== WHAT YOU SHOULD DO ==
An exact copy of the entries is needed, with every picture left out.

Saved entries

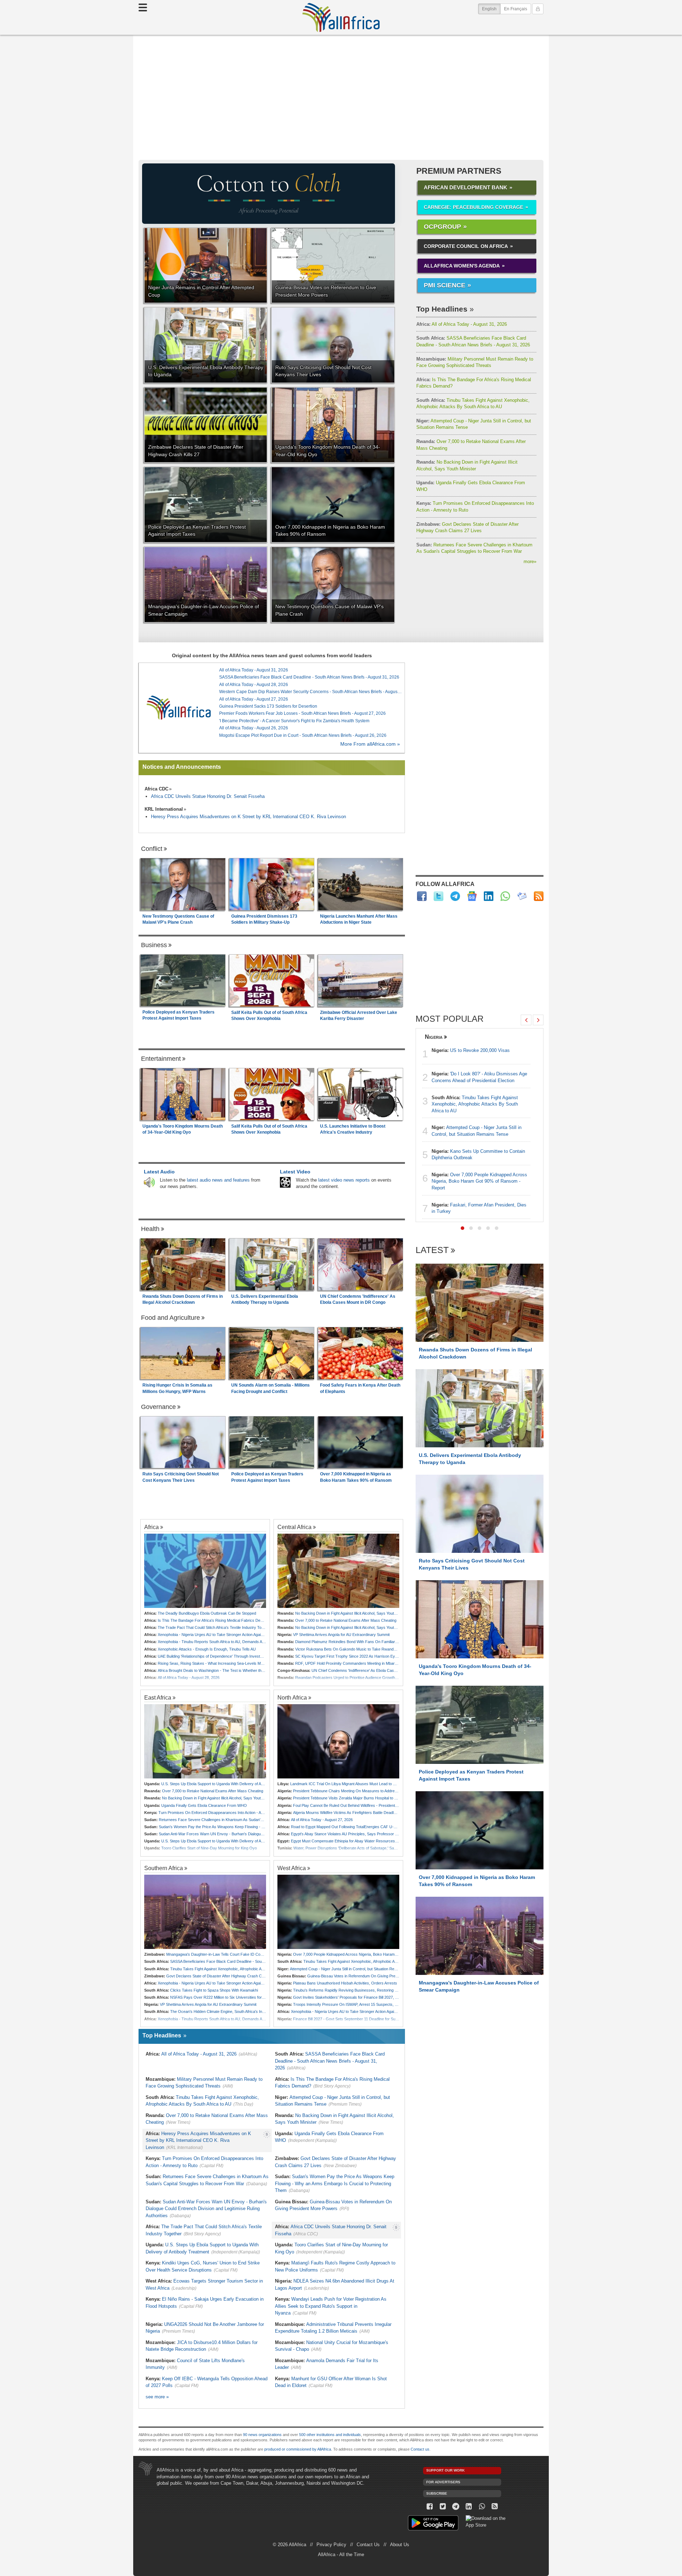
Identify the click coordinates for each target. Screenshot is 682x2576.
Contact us (420, 2449)
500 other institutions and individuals (330, 2434)
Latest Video (295, 1171)
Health (150, 1229)
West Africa (291, 1868)
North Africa (292, 1697)
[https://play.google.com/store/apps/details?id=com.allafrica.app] (433, 2524)
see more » (157, 2396)
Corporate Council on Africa (466, 246)
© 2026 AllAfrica (289, 2544)
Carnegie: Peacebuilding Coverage (473, 207)
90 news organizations (262, 2434)
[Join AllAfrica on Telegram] (455, 896)
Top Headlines (441, 309)
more (530, 561)
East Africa (157, 1697)
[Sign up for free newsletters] (522, 896)
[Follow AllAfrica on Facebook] (422, 896)
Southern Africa (163, 1868)
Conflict (151, 849)
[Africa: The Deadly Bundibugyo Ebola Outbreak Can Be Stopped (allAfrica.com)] (205, 1571)
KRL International (164, 809)
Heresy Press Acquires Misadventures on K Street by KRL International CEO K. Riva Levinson (248, 816)
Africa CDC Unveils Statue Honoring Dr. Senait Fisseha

== SOLUTION TO THIS TASK ==
Identify the click coordinates for each target. Screenshot is 682x2576.
Contact us (420, 2449)
500 other institutions and individuals (330, 2434)
Latest Video (295, 1171)
Health (150, 1229)
West Africa (291, 1868)
North Africa (292, 1697)
[https://play.google.com/store/apps/details?id=com.allafrica.app] (433, 2524)
see more » (157, 2396)
Corporate Council on Africa (466, 246)
© 2026 AllAfrica (289, 2544)
Carnegie: Peacebuilding Coverage (473, 207)
90 news organizations (262, 2434)
[Join AllAfrica on Telegram] (455, 896)
Top Headlines (441, 309)
more (530, 561)
East Africa (157, 1697)
[Sign up for free newsletters] (522, 896)
[Follow AllAfrica on Facebook] (422, 896)
Southern Africa (163, 1868)
Conflict (151, 849)
[Africa: The Deadly Bundibugyo Ebola Outbreak Can Be Stopped (allAfrica.com)] (205, 1571)
KRL International (164, 809)
Heresy Press Acquires Misadventures on K Street by KRL International CEO K. Riva Levinson (248, 816)
Africa CDC Unveils Statue Honoring Dr. Senait Fisseha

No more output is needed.